Gavrilova, who only broke into the top 100 on Monday, let out a squeal of delight upon sealing the win.
“I still can’t realize that it’s my dream,” said Gavrilova, who said she had dreamed of beating Sharapova ever since she saw her countrywoman beat Serena Williams in the Wimbledon final in 2004.
The surprise defeat of the second seed opens the door for a possible move by Romanian Simona Halep from number three to number two in the world rankings behind Williams.
– Too far behind –
Sharapova lost the opening set after nearly an hour and quickly found herself trailing the former junior world number one 4-1 in the second.
Sharapova clawed a break back but was then broken to love as Gavrilova set herself up for the win with a 5-3 lead.
She calmly closed out the biggest win of her career on her first match point.
“I thought I was very composed and just did my best,” Gavrilova said. “I was believing. When I sat down with my towel (at the end), I was crying a little bit.”
Sharapova said she simply left herself too much to do in the second set.
“I had little times where I did come back, but I was always behind,” said Sharapova, who was broken four times in the contest. “I put myself in a situation that was too far behind to come back from.”
Gavrilova lives and trains in Australia, where she is coached with funding from the Australian federation and is pursuing Australian citizenship.
The triumph was her first against a top-10 player after four prior chances. She had never before beaten anyone ranked higher than 35th.
Remaining women’s seeds fared better, with six of the top 16 making it through to the third round.
Number four Caroline Wozniacki lost just one game in a 6-0, 6-1 hammering of Madison Brengle, while Polish seventh seed Agnieszka Radwanska defeated Anna Schmiedlova 6-4, 7-5.
Eighth-seeded Russian Ekaterina Makarova, German ninth seed Andrea Petkovic, 12th-seeded Spaniard Carla Suarez Navarro, number 15 Karolina Pliskova of Czech Republic and 16th-seeded Venus Williams all advanced.
Williams, playing her first match since February 27, defeated Radwanska’s younger sister Urszula 6-3, 6-2 to set up a meeting with Australian Sam Stosur.
In men’s play, Canadian Vasek Pospisil spoiled Juan Martin del Potro’s return from injury with a 6-4, 7-6 (9/7) first-round win over the former US Open champion.
Argentina’s del Potro showed the rust after months of left wrist injury rehab in a contest lasting a shade under two hours.
The former world number four, who has slumped to 616 in the rankings, double-faulted on a set point which would have levelled the contest at a set each.
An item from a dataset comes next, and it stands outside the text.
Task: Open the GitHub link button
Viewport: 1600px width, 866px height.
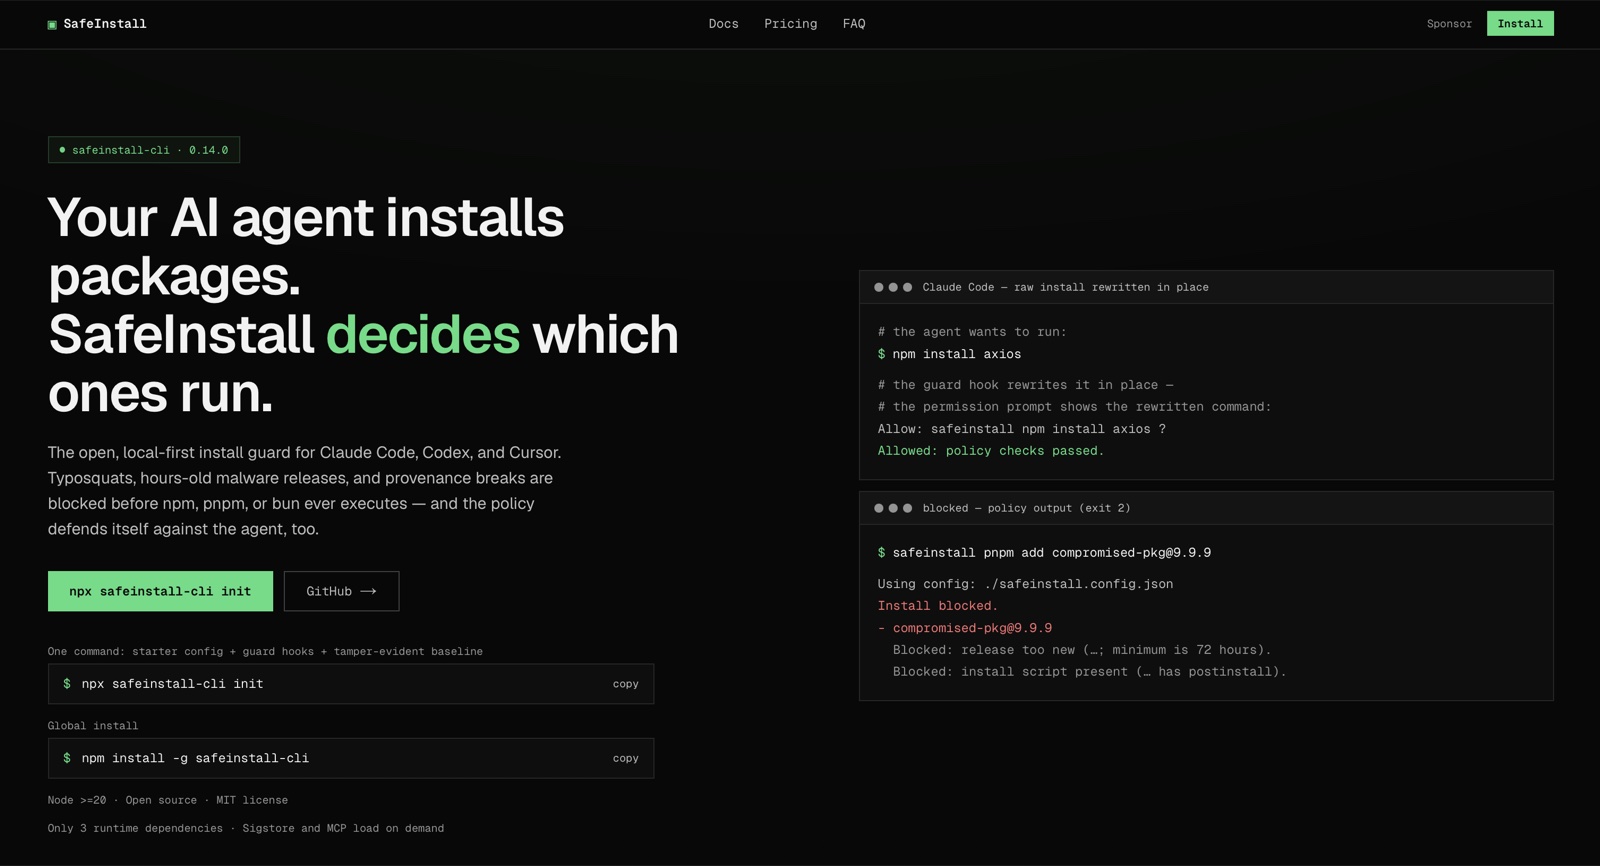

He saved one match point with an ace before succumbing with a service return long.
– Tennis without pain –
Del Potro, who had come back from right wrist surgery in 2010, underwent surgery on his left wrist last March.
He finished the 2014 season outside the top 100 for the first time since 2005 after contesting just four tournaments during the year.
Del Potro made an aborted comeback attempt in January before pulling out of the Australian Open because of pain in the wrist and underwent a second surgery two months ago.
Despite the defeat, he said he believes he’s heading in the right direction.
“I don’t feel frustrated, I have to take the positive things on my comeback,” del Potro said. “It doesn’t matter the score for now … I just wanted to play tennis and without pain.”